The legal profession is pretty sick, but legal education is a pointless morass. Philosopher kings being so useful in the real world.

Posted by: Tax Lawya | Aug 30, 2011 5:54:39 AM

"I am wondering whether, in his past life as a law firm partner, or as a state Attorney General, Mr. Spaeth would have hired for an entry level position a law school professor who had an impressive 35 year career doing law school professor-type things -- teaching, writing articles, etc. -- but had never practiced law? "

So the conclusion is that law professors are utterly unemployable as lawyers. Which must be why they are fit to teach lawyers. I cannot think of another profession where the faculty teaching the field not only lack experience in it, but are often proud of their inexperience.

I can understand the refusal to hire Spaeth in psychological terms. What if he'd gone in for teaching years ago, with no experience at all? Degree from Stanford, law review, Rhodes scholar, MA from Oxford, Supreme Court clerkship. He'd have had offers by the dozen, *so long as he had no experience.* With it, he becomes unhireable. So experience must not merely be irrelevant, it must be a powerful negative. Why?

Because it makes him intimidating to many existing faculty members. They are teaching subjects where they have zero experience, mentally compensating for that by claiming that they have no experience because they are superior to that, and here's a fellow who's qualified in normal academic terms but has major experience as well.

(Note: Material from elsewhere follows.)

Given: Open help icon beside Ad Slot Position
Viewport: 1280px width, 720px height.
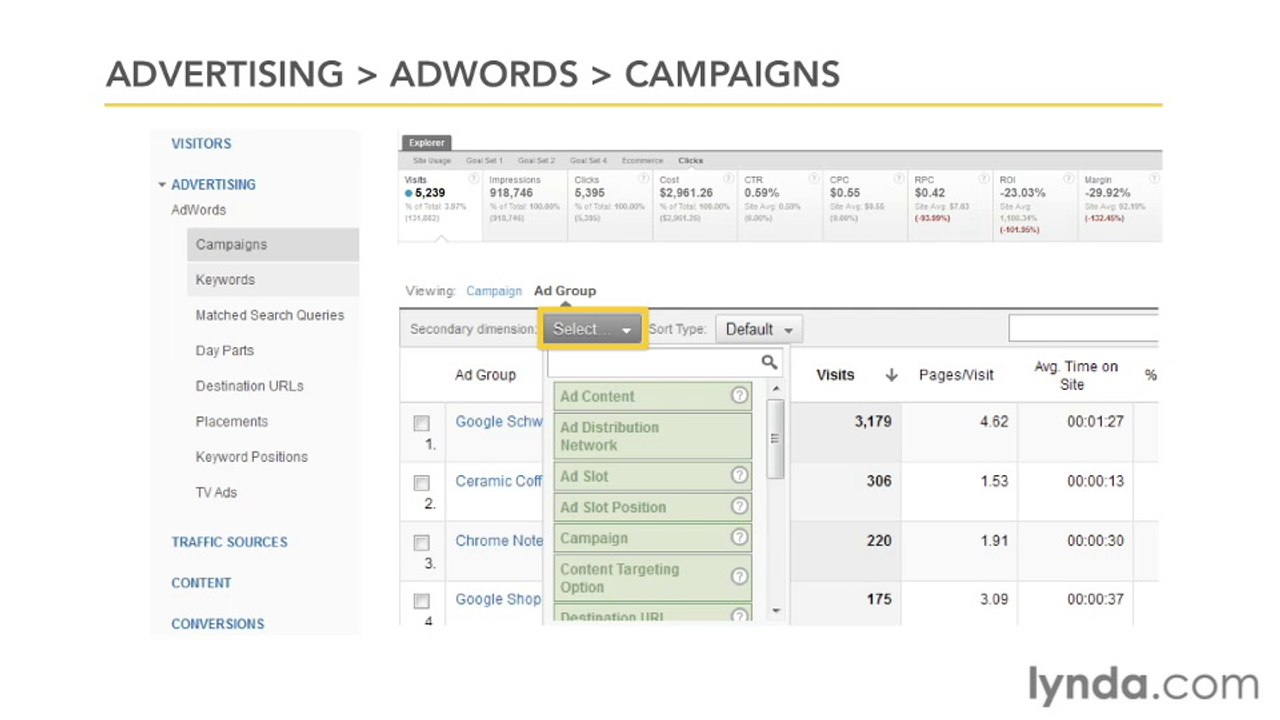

Posted by: Whitebeard | Aug 30, 2011 7:44:10 AM

A guy who files EEOC complaints against 100 potential employers is simply abusing the system. His lawyers have not researched which employers actually hired someone in his field that year, and for those that did, whether they hired someone younger than him.

If he took this same approach to his job search -- just generically carpetbombing the same resume to all potential employers without doing research into their hiring needs or his fit with the organization -- I can understand why his job search failed so miserably.

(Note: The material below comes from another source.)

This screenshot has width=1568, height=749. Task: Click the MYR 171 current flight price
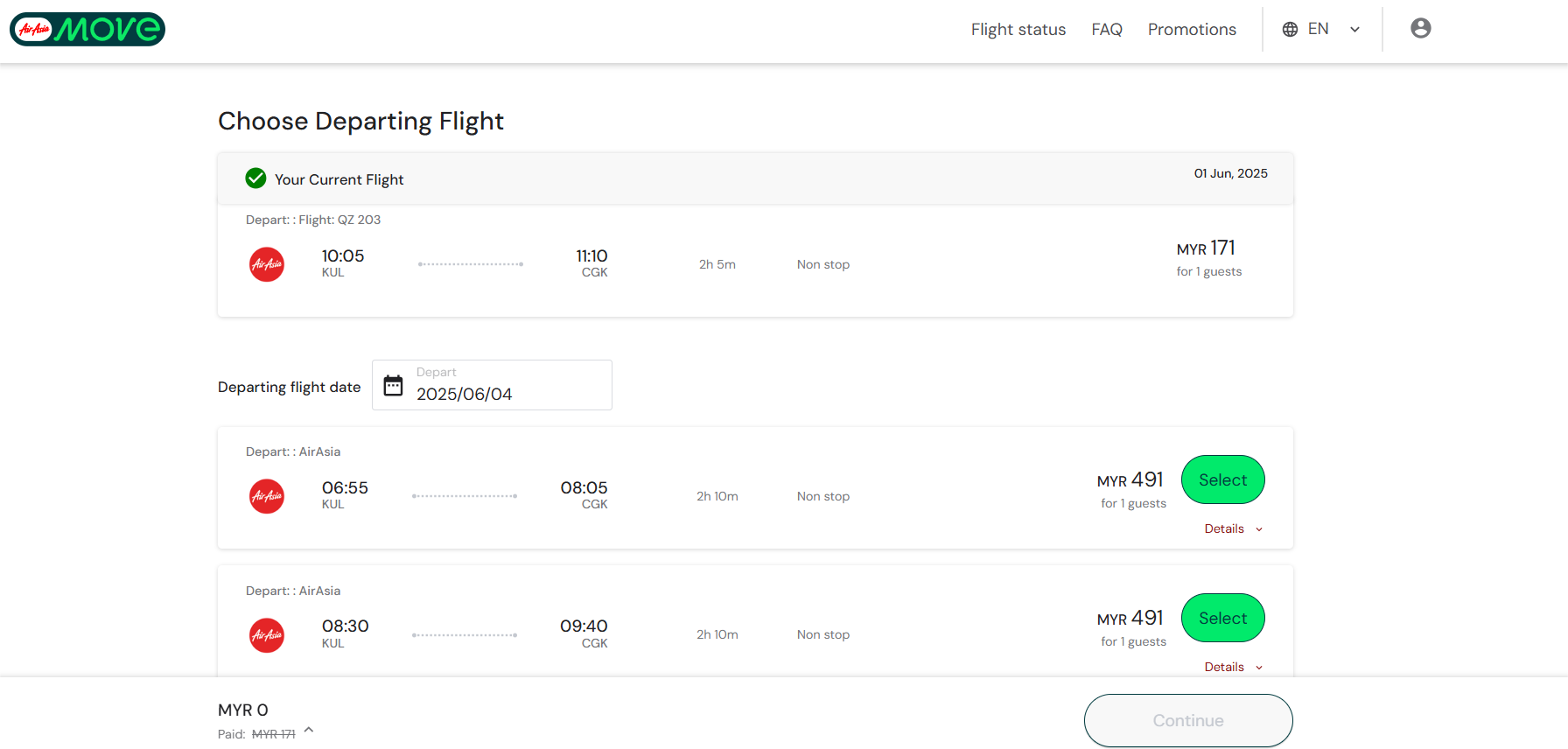pos(1206,248)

Posted by: Kipper | Aug 30, 2011 8:46:52 AM

Unreal-He is the type of person a school should be hiring. He can even help a school place applicants- because he knows a lot and knows a lot of people.

Posted by: Nick | Aug 30, 2011 9:20:31 AM

I cannot opine on why he complained against 100 law schools unless he had personal knowledge. I did review the CVs of the Michigan State "team" and concluded that they would be intimidated with a person like him on their faculty. I think many academics are intimidated by people who are sucessful outside of the world of academics and they use their only weapon..."I've been published by Jones Law Review" which no one reads except other academics. Many people who are in the position to hire do not want to hire people that could really take their position.I think he could easily replace the Dean at that school (in tech language an "Upgrade"). Hence, to avoid this confrontation (or possible contfrontation)- just don't grant him an interview.--When your CV is better thatn the Dean's you may have a problem getting hired...
What is the end result? The students receive a "substandard education" based on educational methodologies developed in the 1800s a/k/a the "case method" of study as opposed to useful practice techniques. If I was the Dean I would step aside an offer him my job...oops now I have to get a real job! Never mind!.